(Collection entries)
+ + + + + + +
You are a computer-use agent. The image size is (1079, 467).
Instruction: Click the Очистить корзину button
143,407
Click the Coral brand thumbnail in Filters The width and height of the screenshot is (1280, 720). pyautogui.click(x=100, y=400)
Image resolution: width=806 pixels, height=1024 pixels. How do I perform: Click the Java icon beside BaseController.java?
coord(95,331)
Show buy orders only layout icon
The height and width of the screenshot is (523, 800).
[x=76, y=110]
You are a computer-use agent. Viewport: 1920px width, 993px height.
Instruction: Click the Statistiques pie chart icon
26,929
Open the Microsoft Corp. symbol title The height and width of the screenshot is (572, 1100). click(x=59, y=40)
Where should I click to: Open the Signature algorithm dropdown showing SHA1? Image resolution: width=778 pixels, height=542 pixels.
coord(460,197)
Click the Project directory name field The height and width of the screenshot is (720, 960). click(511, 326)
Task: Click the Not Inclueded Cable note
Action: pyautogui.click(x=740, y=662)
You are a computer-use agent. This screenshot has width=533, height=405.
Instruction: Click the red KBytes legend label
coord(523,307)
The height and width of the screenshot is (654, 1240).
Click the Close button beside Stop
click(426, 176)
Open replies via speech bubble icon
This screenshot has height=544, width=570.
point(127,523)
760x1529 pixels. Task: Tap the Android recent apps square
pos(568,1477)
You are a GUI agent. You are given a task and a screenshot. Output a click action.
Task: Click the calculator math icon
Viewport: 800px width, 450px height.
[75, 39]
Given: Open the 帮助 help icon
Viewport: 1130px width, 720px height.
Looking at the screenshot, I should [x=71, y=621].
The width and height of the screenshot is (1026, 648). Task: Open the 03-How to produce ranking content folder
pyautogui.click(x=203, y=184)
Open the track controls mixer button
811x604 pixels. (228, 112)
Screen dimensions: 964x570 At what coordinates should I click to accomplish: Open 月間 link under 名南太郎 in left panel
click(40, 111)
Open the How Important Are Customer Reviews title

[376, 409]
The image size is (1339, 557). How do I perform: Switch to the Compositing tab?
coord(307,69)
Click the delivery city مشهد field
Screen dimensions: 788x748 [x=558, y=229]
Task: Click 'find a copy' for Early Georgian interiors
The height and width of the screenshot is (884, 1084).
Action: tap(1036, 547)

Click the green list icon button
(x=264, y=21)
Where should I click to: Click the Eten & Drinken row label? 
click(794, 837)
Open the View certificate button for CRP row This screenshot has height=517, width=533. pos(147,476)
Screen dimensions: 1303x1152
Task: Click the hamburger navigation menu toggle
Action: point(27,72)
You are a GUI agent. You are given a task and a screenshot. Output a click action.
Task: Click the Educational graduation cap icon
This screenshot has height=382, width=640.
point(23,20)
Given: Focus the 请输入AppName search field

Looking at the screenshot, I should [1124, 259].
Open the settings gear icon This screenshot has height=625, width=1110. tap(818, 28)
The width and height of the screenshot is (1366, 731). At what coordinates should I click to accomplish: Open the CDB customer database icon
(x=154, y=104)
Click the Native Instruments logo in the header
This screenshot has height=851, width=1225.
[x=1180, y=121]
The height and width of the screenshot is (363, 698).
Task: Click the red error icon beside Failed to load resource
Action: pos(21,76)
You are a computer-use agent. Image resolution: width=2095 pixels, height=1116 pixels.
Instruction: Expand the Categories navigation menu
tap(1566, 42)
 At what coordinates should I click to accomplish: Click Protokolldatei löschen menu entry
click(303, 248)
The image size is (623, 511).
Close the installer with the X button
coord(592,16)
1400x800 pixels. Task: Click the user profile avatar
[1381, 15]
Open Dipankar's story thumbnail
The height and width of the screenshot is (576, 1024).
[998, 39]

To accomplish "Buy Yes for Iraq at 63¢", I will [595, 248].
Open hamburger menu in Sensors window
+ + + + + + +
Retype each record in full, please.

* **Written response**
You are a computer-use agent. The image size is (1079, 467).
Instruction: Click the Очистить корзину button
143,407
Click the Coral brand thumbnail in Filters The width and height of the screenshot is (1280, 720). pyautogui.click(x=100, y=400)
Image resolution: width=806 pixels, height=1024 pixels. How do I perform: Click the Java icon beside BaseController.java?
coord(95,331)
Show buy orders only layout icon
The height and width of the screenshot is (523, 800).
[x=76, y=110]
You are a computer-use agent. Viewport: 1920px width, 993px height.
Instruction: Click the Statistiques pie chart icon
26,929
Open the Microsoft Corp. symbol title The height and width of the screenshot is (572, 1100). click(x=59, y=40)
Where should I click to: Open the Signature algorithm dropdown showing SHA1? Image resolution: width=778 pixels, height=542 pixels.
coord(460,197)
Click the Project directory name field The height and width of the screenshot is (720, 960). click(511, 326)
Task: Click the Not Inclueded Cable note
Action: pyautogui.click(x=740, y=662)
You are a computer-use agent. This screenshot has width=533, height=405.
Instruction: Click the red KBytes legend label
coord(523,307)
The height and width of the screenshot is (654, 1240).
Click the Close button beside Stop
click(426, 176)
Open replies via speech bubble icon
This screenshot has height=544, width=570.
point(127,523)
760x1529 pixels. Task: Tap the Android recent apps square
pos(568,1477)
You are a GUI agent. You are given a task and a screenshot. Output a click action.
Task: Click the calculator math icon
Viewport: 800px width, 450px height.
[75, 39]
Given: Open the 帮助 help icon
Viewport: 1130px width, 720px height.
Looking at the screenshot, I should [x=71, y=621].
The width and height of the screenshot is (1026, 648). Task: Open the 03-How to produce ranking content folder
pyautogui.click(x=203, y=184)
Open the track controls mixer button
811x604 pixels. (228, 112)
Screen dimensions: 964x570 At what coordinates should I click to accomplish: Open 月間 link under 名南太郎 in left panel
click(40, 111)
Open the How Important Are Customer Reviews title

[376, 409]
The image size is (1339, 557). How do I perform: Switch to the Compositing tab?
coord(307,69)
Click the delivery city مشهد field
Screen dimensions: 788x748 [x=558, y=229]
Task: Click 'find a copy' for Early Georgian interiors
The height and width of the screenshot is (884, 1084).
Action: tap(1036, 547)

Click the green list icon button
(x=264, y=21)
Where should I click to: Click the Eten & Drinken row label? 
click(794, 837)
Open the View certificate button for CRP row This screenshot has height=517, width=533. pos(147,476)
Screen dimensions: 1303x1152
Task: Click the hamburger navigation menu toggle
Action: point(27,72)
You are a GUI agent. You are given a task and a screenshot. Output a click action.
Task: Click the Educational graduation cap icon
This screenshot has height=382, width=640.
point(23,20)
Given: Focus the 请输入AppName search field

Looking at the screenshot, I should [1124, 259].
Open the settings gear icon This screenshot has height=625, width=1110. tap(818, 28)
The width and height of the screenshot is (1366, 731). At what coordinates should I click to accomplish: Open the CDB customer database icon
(x=154, y=104)
Click the Native Instruments logo in the header
This screenshot has height=851, width=1225.
[x=1180, y=121]
The height and width of the screenshot is (363, 698).
Task: Click the red error icon beside Failed to load resource
Action: pos(21,76)
You are a computer-use agent. Image resolution: width=2095 pixels, height=1116 pixels.
Instruction: Expand the Categories navigation menu
tap(1566, 42)
 At what coordinates should I click to accomplish: Click Protokolldatei löschen menu entry
click(303, 248)
The image size is (623, 511).
Close the installer with the X button
coord(592,16)
1400x800 pixels. Task: Click the user profile avatar
[1381, 15]
Open Dipankar's story thumbnail
The height and width of the screenshot is (576, 1024).
[998, 39]

To accomplish "Buy Yes for Iraq at 63¢", I will [595, 248].
Open hamburger menu in Sensors window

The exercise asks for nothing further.